If he did that in his final jump on Friday in the opening competition of the 72nd Four Hills Tournament, then the trick worked. Wellinger jumped off powerfully and on time and stood high in the air, he had a flight curve with a long arc on which he surfed further than anyone else, in the first and second round.

After qualifying at the latest, it was clear that the leading Wellinger would come last in the first round of the final, a position that doesn’t suit everyone. The last ski jumper has the most attention, perhaps in all of sport these days when almost all the balls are at rest. But Wellinger seems to be enjoying it. Humor, a good punchline, these are the best remedies for tension. It helps to loosen the knot of concentration and to think about other things. Wellinger has now achieved this. In the end, his looseness carried him over the leader’s green line in the final.

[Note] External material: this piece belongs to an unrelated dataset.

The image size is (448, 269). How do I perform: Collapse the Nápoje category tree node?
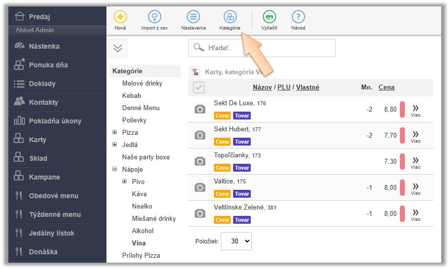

Wellinger II is the great hope of national coach Stefan Horngacher and the German association, who could achieve the long-awaited next tour victory after Sven Hannawald in the winter of 2001/22. Horngacher’s compact team was torn apart a bit in Oberstdorf, but Philipp Raimund and Karl Geiger still have a chance of a podium finish.

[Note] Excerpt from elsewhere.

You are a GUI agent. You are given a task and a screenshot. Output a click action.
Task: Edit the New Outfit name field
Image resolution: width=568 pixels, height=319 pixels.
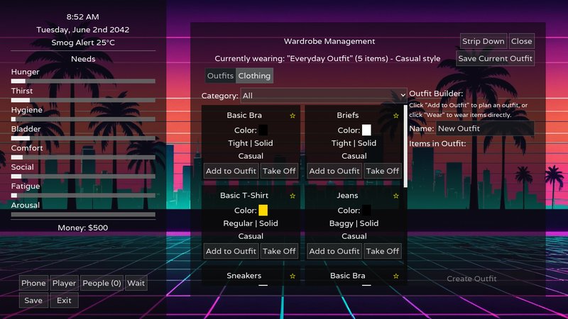pos(485,129)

Wellinger should also benefit from the past few years, some of which weren’t funny at all

That could represent a bit of general support for Wellinger, but not when it comes to the decisive jump. Then Wellinger could also be helped by those experiences that weren’t funny at all.

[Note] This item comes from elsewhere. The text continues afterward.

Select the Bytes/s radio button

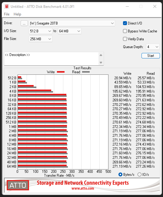(x=120, y=175)
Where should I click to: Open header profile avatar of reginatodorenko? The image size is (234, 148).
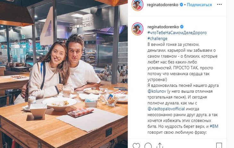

Because he has repeatedly faced difficult times in recent years. Wellinger fell heavily on the stem in 2014 and sustained several bruises. In 2019 he suffered a complex knee injury that tore his cruciate ligament. At the end of winter 2020 he broke his collarbone while on vacation in Australia.

Such experiences, which have led other athletes to give up their careers, obviously strengthened the future Wellinger. In the past few days he had also proven to be a warning. He has now overcome the Schattenbergschanze in Oberstdorf, also because Wellinger had worked on it for a long time, in extra missions, “in the summer and in the fall, and the last week was also important,” he said.

From all of these experiences, both good and bad, the humorous Wellinger II managed to establish and maintain certain principles. He has defended his jump in the last few weeks. When it came to the fact that he might have to change it here and there, Wellinger stepped in. In a series with lots of strong rankings, he refuses to change anything, at most he wants to further perfect what already exists.

Then he left everyone behind, stood in front of the backdrop in Oberstdorf and could hardly believe it, as if he were the 17-year-old World Cup beginner again: “The flags, the atmosphere, the team, it’s all awesome.” Andreas Wellinger then said what makes a mature athlete: “Luckily, I always believed in myself.”